Depuis juillet 2025, les recettes fiscales mensuelles liées aux produits pétroliers en République démocratique du Congo sont passées de 4 à 70 milliards de francs congolais. Le ministre des Finances, Doudou Fwamba Likunde, attribue cette hausse à une réforme qui réduit les exonérations et les facilités de paiement à l’importation.
Lundi 22 décembre 2025, au Centre financier de Kinshasa, le ministre a présenté ces mesures lors d’une conférence de presse consacrée aux solutions retenues pour limiter la baisse des recettes publiques. À ses côtés se trouvaient le gouverneur de la Banque centrale du Congo (BCC), André Wameso, et le représentant résident du Fonds monétaire international (FMI), René Tapsoba.
La prise de parole s’inscrivait aussi dans un moment de clarification sur les engagements du pays auprès du FMI. L’institution a rendu publiques, le 19 décembre 2025, ses conclusions sur la deuxième revue de l’accord au titre de la Facilité élargie de crédit (FEC) et sur la première revue de l’accord au titre de la Facilité pour la résilience et la durabilité (FRD). Concrètement, il s’agit d’évaluations périodiques : le FMI vérifie si les mesures annoncées sont appliquées, et si les objectifs budgétaires et économiques tiennent.
La mesure au cœur de l’annonce concerne la « dépense fiscale » appliquée au secteur pétrolier. Ce terme désigne, dans les faits, les recettes que l’État renonce à percevoir quand il accorde des exonérations ou des avantages fiscaux. Selon le ministre, la suspension de certaines exonérations et de certaines facilités de paiement à l’importation des produits pétroliers a eu un effet direct sur la collecte.
Qui paie le prix réel, et qui garde la subvention
Le ministre a insisté sur un point : la réforme touche particulièrement les opérateurs du secteur minier. Ces opérateurs, a-t-il expliqué, sont désormais tenus de s’approvisionner en carburants au prix réel du marché. Autrement dit, ils ne bénéficient plus du mécanisme de subvention.

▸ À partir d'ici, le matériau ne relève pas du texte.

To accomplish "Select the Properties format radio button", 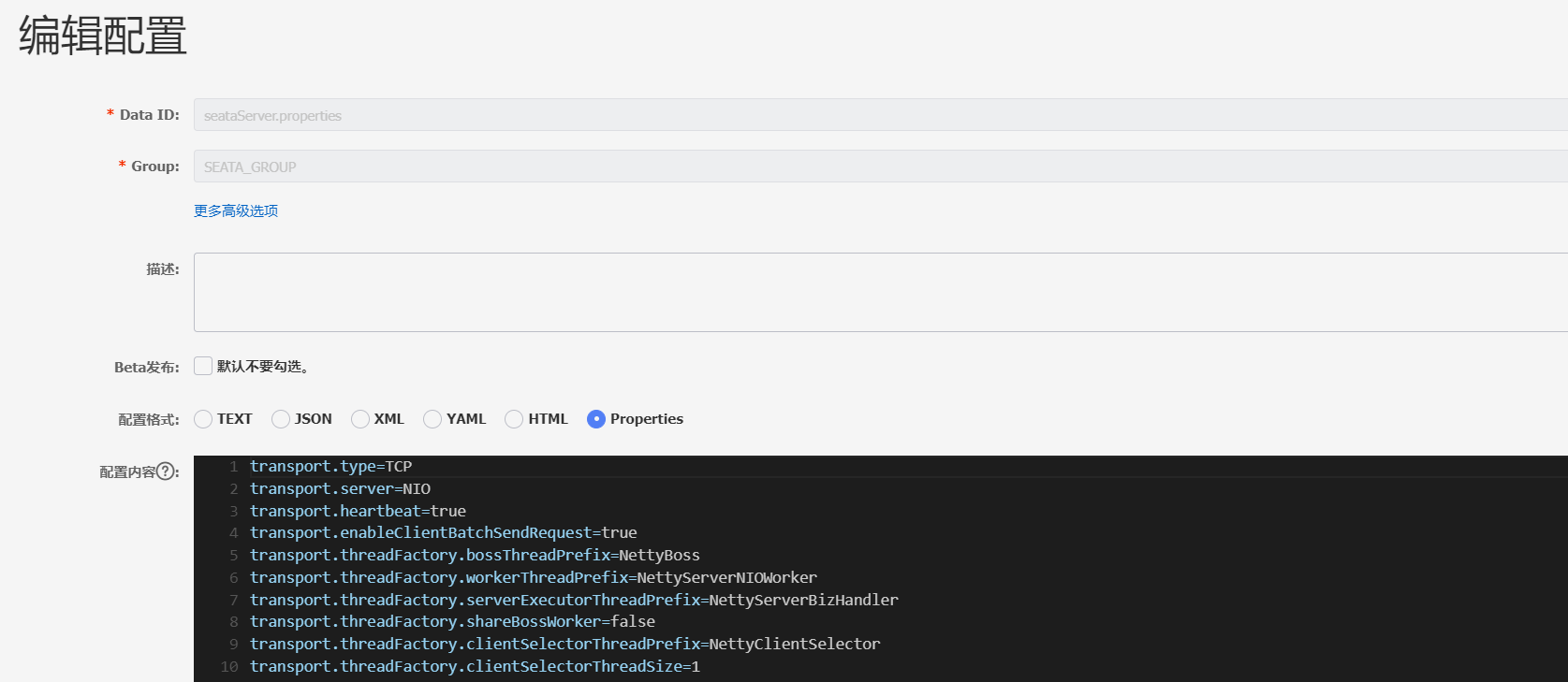I will (596, 419).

Ce mécanisme, selon les autorités, est réservé à la protection du pouvoir d’achat des ménages. L’idée est simple : quand l’État subventionne un produit comme le carburant, il prend en charge une partie du coût pour éviter que le prix final ne grimpe trop vite pour les familles. Dans le discours officiel, le pétrole reste un produit stratégique, parce qu’il influence le transport, l’électricité dans certains circuits, et le coût de nombreuses activités économiques.
La réforme vise donc à mieux cibler qui profite de l’effort public. Pour le gouvernement, faire payer le « vrai prix » aux gros consommateurs, comme certains acteurs industriels, permet de réduire la part de subvention qui profite à des structures capables d’absorber la hausse, et d’augmenter en même temps les recettes fiscales liées aux importations.
Le ministre Doudou Fwamba Likunde a annoncé que l’exécutif veut aller plus loin. Une réflexion est en cours pour exclure des subventions les personnes disposant d’un revenu mensuel supérieur à 5 000 dollars américains. L’objectif affiché est de préserver la capacité de l’État à mobiliser davantage de recettes sur les produits pétroliers, en limitant les dépenses de soutien là où elles ne sont pas jugées prioritaires.
Cette orientation pose une question très concrète : comment identifier les bénéficiaires et appliquer un ciblage sans créer de nouvelles inégalités de traitement. Sur ce point, le ministre n’a pas détaillé le mécanisme opérationnel lors de la conférence, mais il a présenté l’option comme une étape logique dans la continuité de la réforme de la dépense fiscale.
Le contexte général pèse sur ces choix. Les autorités reconnaissent que la situation sécuritaire dans l’Est du pays reste difficile. Elles soutiennent malgré tout que l’économie congolaise a montré une capacité à tenir, tout en admettant que la pression sur les finances publiques s’accentue. Quand les dépenses liées à la sécurité augmentent et que l’État doit continuer à financer les services de base, la marge de manœuvre budgétaire se réduit vite.
Dans ce cadre, les recommandations du FMI portent sur la tenue des comptes publics et la cohérence de l’action économique. L’institution appelle au maintien d’une discipline budgétaire rigoureuse, à une meilleure coordination entre la politique budgétaire et la politique monétaire, et à l’accélération des réformes structurelles. En termes simples, cela signifie : dépenser en fonction des recettes attendues, éviter des décisions qui alimentent l’instabilité des prix ou du taux de change, et corriger des blocages de fond qui freinent la collecte et l’efficacité de la dépense publique.
Pour le ministre des Finances, la hausse des recettes fiscales sur les produits pétroliers est présentée comme un indicateur des efforts du gouvernement dirigé par la Première ministre Judith Suminwa pour renforcer la mobilisation des ressources internes et poursuivre les réformes engagées avec les partenaires, dont le FMI.